I am feeling somewhat like Dorothy in The Wizard of Oz when she exclaimed “Toto, I don’t think we’re in Kansas anymore.”
This is the nature of the Swiss Canton of Ticino. And in broader terms it may be the characteristic of Switzerland whose four distinct official languages and regions, while different, possess a cohesive bond that makes the country immensely successful.
With mountain peaks as a backdrop, Lake Lugano is like a postcard that should be mailed to every person who ever sought meditative tranquility and a place to contemplate the universe. After having sat on the train for a several hours, the waterfront beckoned us and we were ready for a stroll.
It seemed like half the population had the same idea. On wide sidewalks created for activity and mingling, people walked their dogs, jogged with casual abandonment, sat on the numerous benches to breathe in the scenery, or admired the sculptures that dotted the pathway.
Wondering along Via Vassa past the shops and outdoor restaurants, we could be forgiven if we thought we had been transported to the famous Via Condotti street in Rome.
With sophisticated design and merchandising, shops featuring everything from high end Swiss watches and jewelry, to fashions from around the world, begged visitors to come inside.
Shopping in Ticino is an international experience unto itself. Accents from around the world trade questions with retail clerks who cheerfully explain the mechanics of a watch or the background of a dress designer.
Hemmed in by Italy on its southern tip, Ticino might appear as though it could easily be overwhelmed by Italy and its tourist offerings. But Lugano and the surrounding region need not take a back seat to anyone.
This is an area rich in panoramic beauty, historical significance and its own cultural identity that seems to be an integration of Swiss attention to detail and Italian flare.
While dining in the old fishing village of Gandria, with an inexpensive pair of binoculars, it seemed like we could have easily spied on the Italian homes just a couple of kilometers away.

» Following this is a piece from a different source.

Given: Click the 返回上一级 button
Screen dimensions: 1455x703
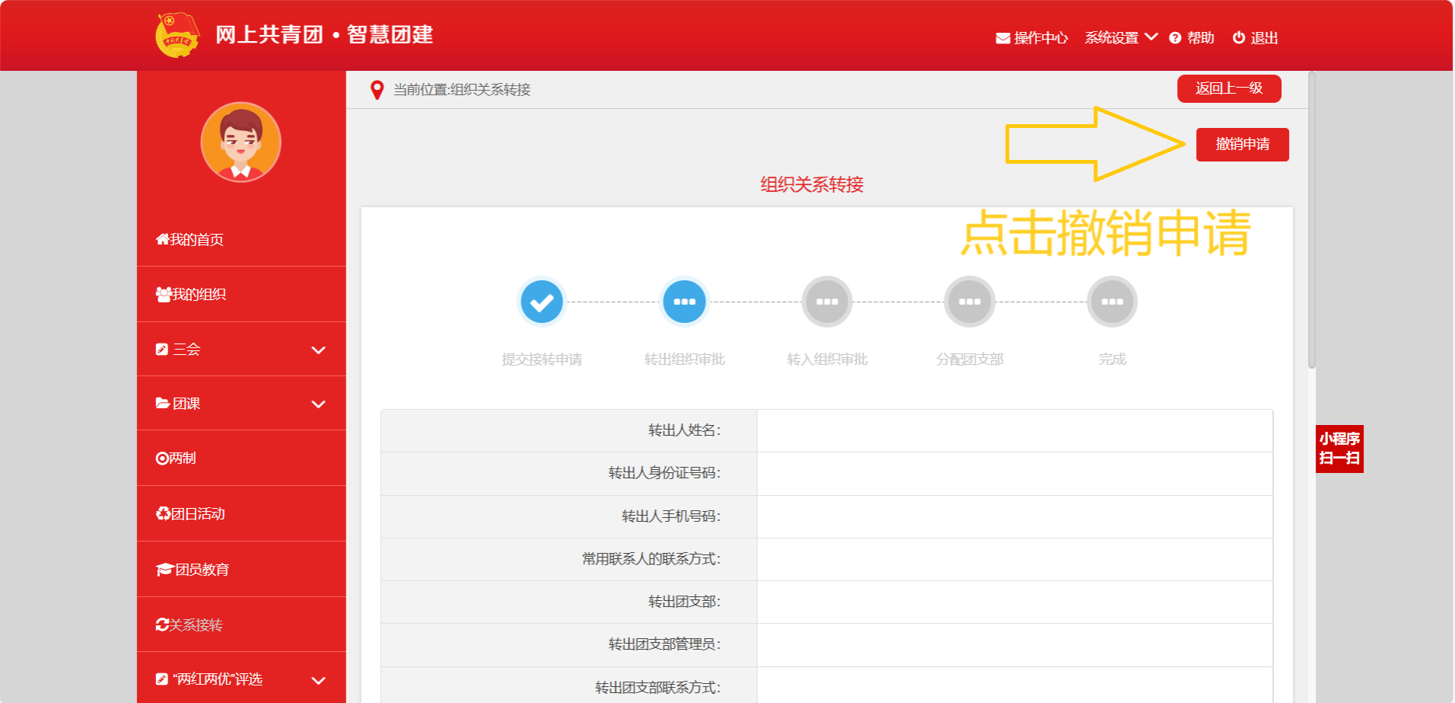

But we were too busy feasting on the fresh perch taken from Lake Lugano and cooked with a delicate blend of herbs, mixed vegetables and potatoes to have any interest in being nosy neighbours.

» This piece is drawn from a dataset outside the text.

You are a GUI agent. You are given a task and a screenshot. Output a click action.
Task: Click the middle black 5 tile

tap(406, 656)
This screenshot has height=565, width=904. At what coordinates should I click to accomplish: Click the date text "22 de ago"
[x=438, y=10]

I love European history. Tales of conflict and castles from bygone days fascinate me. And Ticino offers a number of historical bonanzas.
Our guide explains the historical significance of the three UNESCO Castles that rise above the hillsides in and around the town of Bellinzona.

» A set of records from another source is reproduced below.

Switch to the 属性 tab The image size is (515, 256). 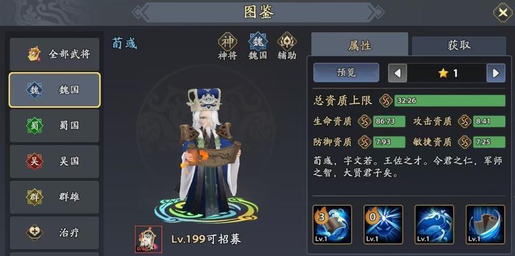click(x=360, y=44)
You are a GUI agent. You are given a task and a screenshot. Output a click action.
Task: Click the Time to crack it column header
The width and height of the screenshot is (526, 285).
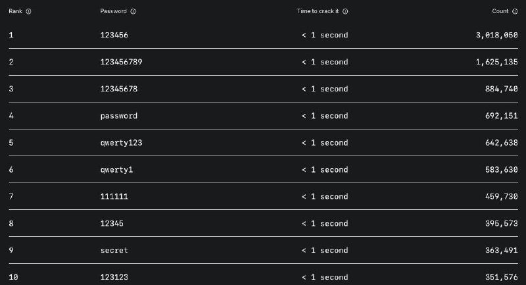318,11
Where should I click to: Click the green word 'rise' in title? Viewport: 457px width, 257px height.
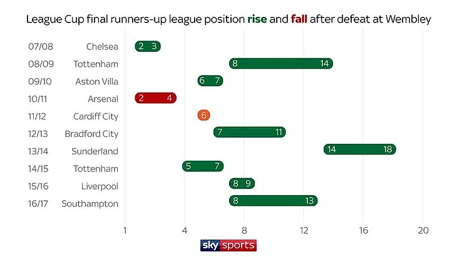[x=258, y=20]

“In the 14th and 15th Centuries Bellinzona was a thriving and wealthy market city. Under the control of the Dukes of Milan, it was the main commercial passage for commercial products going from Germany to Italy and the Dukes made tons of tax money from traders.”
The Swiss Germans wanted control of this cash cow area and dramatic battles ensued that would shape the futures of both Italy and Switzerland.
Visiting these few castles can easily whet one’s appetite to travel through the rest of Switzerland to unearth the links that connect Swiss past to present day Europe.
In the meantime we did find a way to visit most of Switzerland in just a few short hours.
It is called Swiss Miniature, a family business that was started in 1959 by the grandfather of current assistant manager, Joel Renier.
“At Swiss Miniature you will see scale models of the majority of important castles in Switzerland, in addition to other landmarks and symbols of Swiss history and development.” Renier explains proudly.
While the mountain peaks that hem Lugano in may be accessible only to the fittest of climbers, a funicular transports us to near the peak of Mount San Salvatore. A somewhat arduous, but not insurmountable pathway leads up to the Christo Salvatore Church of Lugano.
From the roof, a spectacular 360 degree view of the entire region unfolds, making the climb entirely worthwhile.
This is a place where most residents seem to be able to speak at least three of the four official languages of Switzerland. And even with their Italian background they convey a strong sense of pride in their own definition of their Swiss identity.
Travel should be about different horizons and broadening experiences. For us this journey did turn out to be a memorable unexpected discovery, and well worth another exploration.